Recently, the Red Sox got a glimpse of what the Yankees are capable of at their healthiest.  Of those final 13 regular season games New York played, six were against Boston (September 18-20 at Yankee Stadium, September 28-30 at Fenway Park), and the Yankees won both series. 

“We were dying to turn the page.  It felt awkward playing them here, the last one, because we already clinched everything,” Red Sox manager Alex Cora said.  “It was just about staying healthy and getting your repetitions and move on… They are playing great.  They swung the bats well.  You know how I feel about them, keeping the ball in the ballpark.  They’ve been hitting the ball out of the ballpark for a while.  We didn’t get too much out of it as far as information.  We play these guys so much, we’re pretty familiar with what they do.  The same with us.

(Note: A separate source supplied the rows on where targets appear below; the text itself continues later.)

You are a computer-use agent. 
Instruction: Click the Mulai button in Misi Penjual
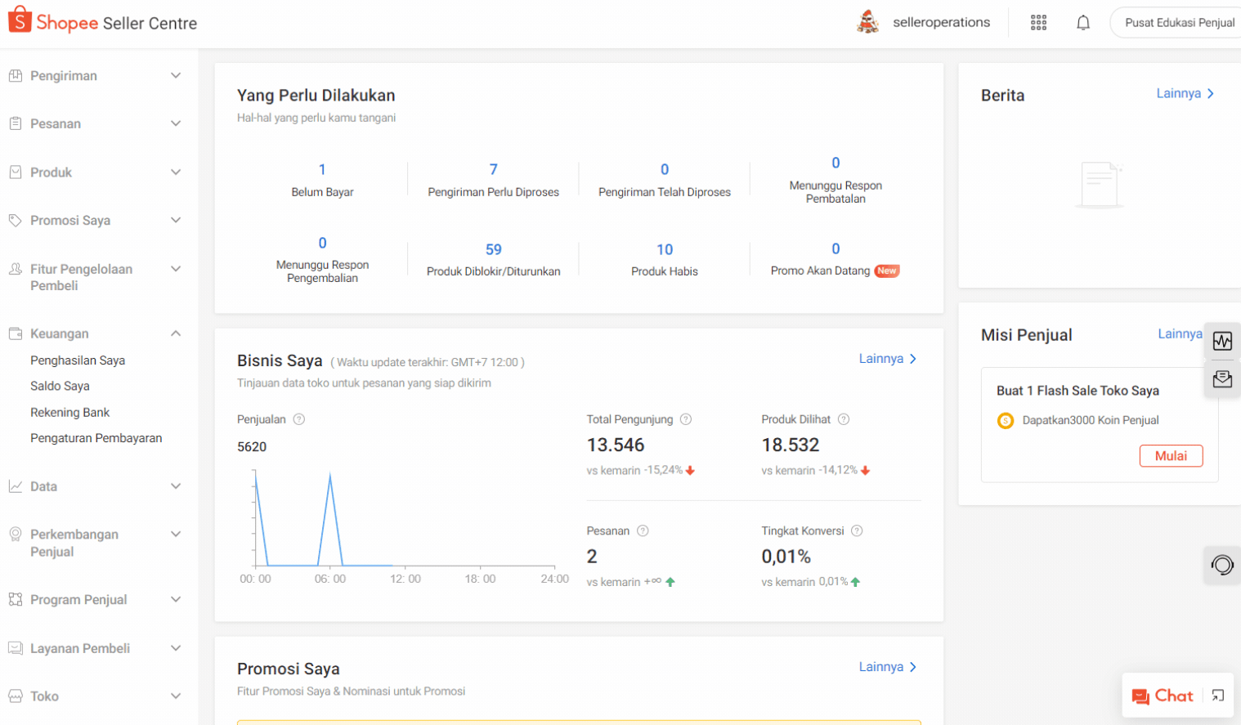pyautogui.click(x=1170, y=456)
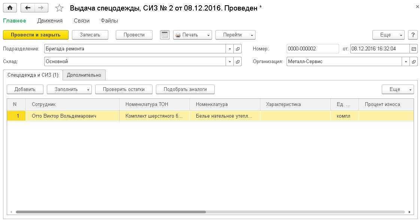Open the Заполнить dropdown menu
Screen dimensions: 420x221
tap(69, 89)
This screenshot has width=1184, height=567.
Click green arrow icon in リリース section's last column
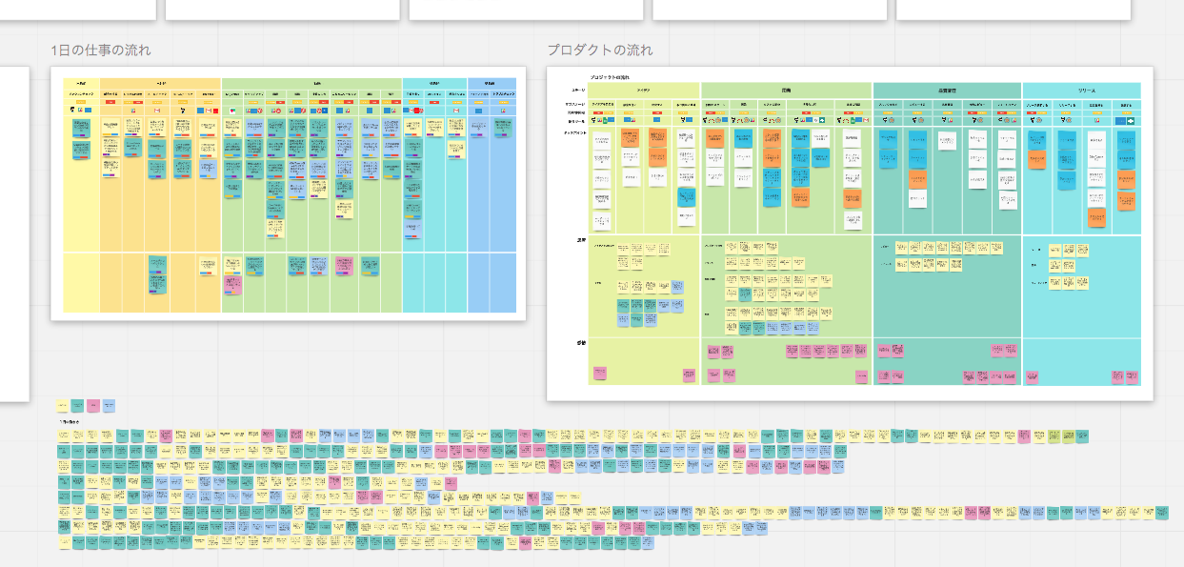click(x=1131, y=121)
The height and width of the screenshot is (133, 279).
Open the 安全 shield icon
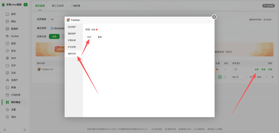pyautogui.click(x=7, y=51)
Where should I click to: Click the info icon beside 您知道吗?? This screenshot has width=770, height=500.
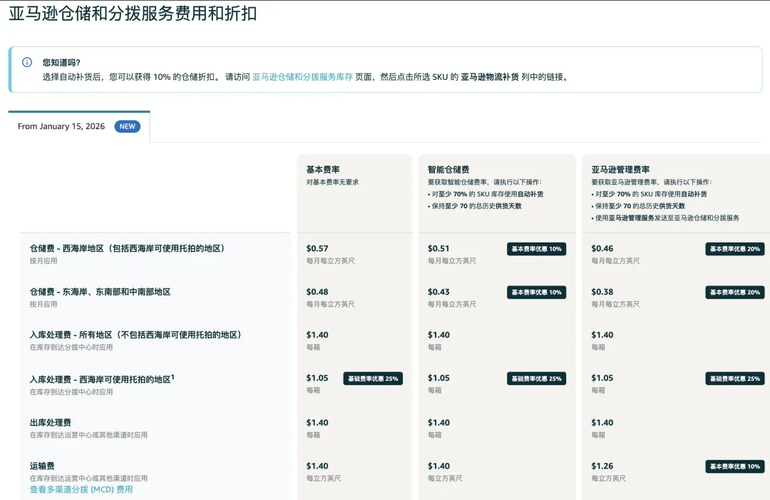pyautogui.click(x=27, y=62)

Probably Boonie feels the same way.

“There’s no secrets, I think.  At the end of the day, I know it sounds boring, whatever, whoever plays better defense and executes better pitches and gets clutch hits is going to win the series.”

It’s been 14 years since the Yankees and Red Sox last faced each other in the postseason.  A long time in baseball years. 

But the prolonged wait to rekindle the greatest rivalry in sports is over.  With younger characters and fresh blood on both sides, there will soon be a new chapter added to the history books. 

“At the end of all this, I’m sure we’ll look back and reflect on a lot of things,” Boone said.  “And hopefully we’re doing that at the end of the month…”

Chris Sale will oppose Happ in Game 1 of the ALDS, with first pitch scheduled for 7:32 p.m.